WORK TO COMPLETE: Repeat the data below with no changes.
========================================
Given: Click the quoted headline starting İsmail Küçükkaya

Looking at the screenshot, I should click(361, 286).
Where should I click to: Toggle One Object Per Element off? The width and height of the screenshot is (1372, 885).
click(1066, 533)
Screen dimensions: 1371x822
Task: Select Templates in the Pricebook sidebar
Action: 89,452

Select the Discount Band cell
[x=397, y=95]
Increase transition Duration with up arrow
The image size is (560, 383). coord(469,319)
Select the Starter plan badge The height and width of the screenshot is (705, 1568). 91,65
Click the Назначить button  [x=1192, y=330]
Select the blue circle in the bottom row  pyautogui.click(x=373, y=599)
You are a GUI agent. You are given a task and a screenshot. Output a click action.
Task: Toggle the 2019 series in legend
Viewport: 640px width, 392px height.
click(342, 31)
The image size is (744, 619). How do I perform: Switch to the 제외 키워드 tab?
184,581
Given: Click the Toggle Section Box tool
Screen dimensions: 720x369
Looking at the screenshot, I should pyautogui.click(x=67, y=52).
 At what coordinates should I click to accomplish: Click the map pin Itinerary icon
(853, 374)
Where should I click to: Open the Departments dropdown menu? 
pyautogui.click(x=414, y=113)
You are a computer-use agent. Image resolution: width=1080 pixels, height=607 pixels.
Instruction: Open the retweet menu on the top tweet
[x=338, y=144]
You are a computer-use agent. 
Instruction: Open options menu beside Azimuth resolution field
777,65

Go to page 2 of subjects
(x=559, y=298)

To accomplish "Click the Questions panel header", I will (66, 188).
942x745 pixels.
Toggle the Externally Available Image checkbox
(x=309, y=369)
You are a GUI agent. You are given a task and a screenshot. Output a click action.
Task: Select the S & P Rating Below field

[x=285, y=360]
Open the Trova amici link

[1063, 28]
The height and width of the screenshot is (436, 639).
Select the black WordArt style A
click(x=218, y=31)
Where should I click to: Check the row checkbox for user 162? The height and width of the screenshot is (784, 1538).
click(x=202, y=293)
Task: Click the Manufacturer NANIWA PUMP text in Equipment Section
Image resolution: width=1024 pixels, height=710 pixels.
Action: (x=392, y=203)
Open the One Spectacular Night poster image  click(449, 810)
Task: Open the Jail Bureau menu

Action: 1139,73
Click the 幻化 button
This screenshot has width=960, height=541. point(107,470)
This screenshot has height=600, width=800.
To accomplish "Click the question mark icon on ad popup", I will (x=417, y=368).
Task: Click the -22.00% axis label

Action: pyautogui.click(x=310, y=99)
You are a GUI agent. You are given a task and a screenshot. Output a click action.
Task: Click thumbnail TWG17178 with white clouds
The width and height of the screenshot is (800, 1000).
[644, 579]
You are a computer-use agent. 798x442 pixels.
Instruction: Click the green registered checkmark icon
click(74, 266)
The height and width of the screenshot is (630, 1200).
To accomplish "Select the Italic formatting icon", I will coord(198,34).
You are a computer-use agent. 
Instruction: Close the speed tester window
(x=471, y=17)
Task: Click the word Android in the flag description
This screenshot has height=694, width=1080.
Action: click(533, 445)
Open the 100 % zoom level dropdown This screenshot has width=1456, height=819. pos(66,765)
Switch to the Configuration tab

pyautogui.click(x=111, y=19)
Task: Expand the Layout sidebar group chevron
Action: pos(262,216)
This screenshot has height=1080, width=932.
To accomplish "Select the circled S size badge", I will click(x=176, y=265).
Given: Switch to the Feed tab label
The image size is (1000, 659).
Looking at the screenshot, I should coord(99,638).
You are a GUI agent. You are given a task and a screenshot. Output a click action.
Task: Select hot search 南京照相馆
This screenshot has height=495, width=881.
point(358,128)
========================================
ANSWER SECTION:
Given: Click the quoted headline starting İsmail Küçükkaya

Looking at the screenshot, I should click(361, 286).
Where should I click to: Toggle One Object Per Element off? The width and height of the screenshot is (1372, 885).
click(1066, 533)
Screen dimensions: 1371x822
Task: Select Templates in the Pricebook sidebar
Action: 89,452

Select the Discount Band cell
[x=397, y=95]
Increase transition Duration with up arrow
The image size is (560, 383). coord(469,319)
Select the Starter plan badge The height and width of the screenshot is (705, 1568). 91,65
Click the Назначить button  [x=1192, y=330]
Select the blue circle in the bottom row  pyautogui.click(x=373, y=599)
You are a GUI agent. You are given a task and a screenshot. Output a click action.
Task: Toggle the 2019 series in legend
Viewport: 640px width, 392px height.
click(342, 31)
The image size is (744, 619). How do I perform: Switch to the 제외 키워드 tab?
184,581
Given: Click the Toggle Section Box tool
Screen dimensions: 720x369
Looking at the screenshot, I should pyautogui.click(x=67, y=52).
 At what coordinates should I click to accomplish: Click the map pin Itinerary icon
(853, 374)
Where should I click to: Open the Departments dropdown menu? 
pyautogui.click(x=414, y=113)
You are a computer-use agent. Image resolution: width=1080 pixels, height=607 pixels.
Instruction: Open the retweet menu on the top tweet
[x=338, y=144]
You are a computer-use agent. 
Instruction: Open options menu beside Azimuth resolution field
777,65

Go to page 2 of subjects
(x=559, y=298)

To accomplish "Click the Questions panel header", I will (66, 188).
942x745 pixels.
Toggle the Externally Available Image checkbox
(x=309, y=369)
You are a GUI agent. You are given a task and a screenshot. Output a click action.
Task: Select the S & P Rating Below field

[x=285, y=360]
Open the Trova amici link

[1063, 28]
The height and width of the screenshot is (436, 639).
Select the black WordArt style A
click(x=218, y=31)
Where should I click to: Check the row checkbox for user 162? The height and width of the screenshot is (784, 1538).
click(x=202, y=293)
Task: Click the Manufacturer NANIWA PUMP text in Equipment Section
Image resolution: width=1024 pixels, height=710 pixels.
Action: (x=392, y=203)
Open the One Spectacular Night poster image  click(449, 810)
Task: Open the Jail Bureau menu

Action: 1139,73
Click the 幻化 button
This screenshot has width=960, height=541. point(107,470)
This screenshot has height=600, width=800.
To accomplish "Click the question mark icon on ad popup", I will (x=417, y=368).
Task: Click the -22.00% axis label

Action: pyautogui.click(x=310, y=99)
You are a GUI agent. You are given a task and a screenshot. Output a click action.
Task: Click thumbnail TWG17178 with white clouds
The width and height of the screenshot is (800, 1000).
[644, 579]
You are a computer-use agent. 798x442 pixels.
Instruction: Click the green registered checkmark icon
click(74, 266)
The height and width of the screenshot is (630, 1200).
To accomplish "Select the Italic formatting icon", I will coord(198,34).
You are a computer-use agent. 
Instruction: Close the speed tester window
(x=471, y=17)
Task: Click the word Android in the flag description
This screenshot has height=694, width=1080.
Action: click(533, 445)
Open the 100 % zoom level dropdown This screenshot has width=1456, height=819. pos(66,765)
Switch to the Configuration tab

pyautogui.click(x=111, y=19)
Task: Expand the Layout sidebar group chevron
Action: pos(262,216)
This screenshot has height=1080, width=932.
To accomplish "Select the circled S size badge", I will click(x=176, y=265).
Given: Switch to the Feed tab label
The image size is (1000, 659).
Looking at the screenshot, I should coord(99,638).
You are a GUI agent. You are given a task and a screenshot. Output a click action.
Task: Select hot search 南京照相馆
This screenshot has height=495, width=881.
point(358,128)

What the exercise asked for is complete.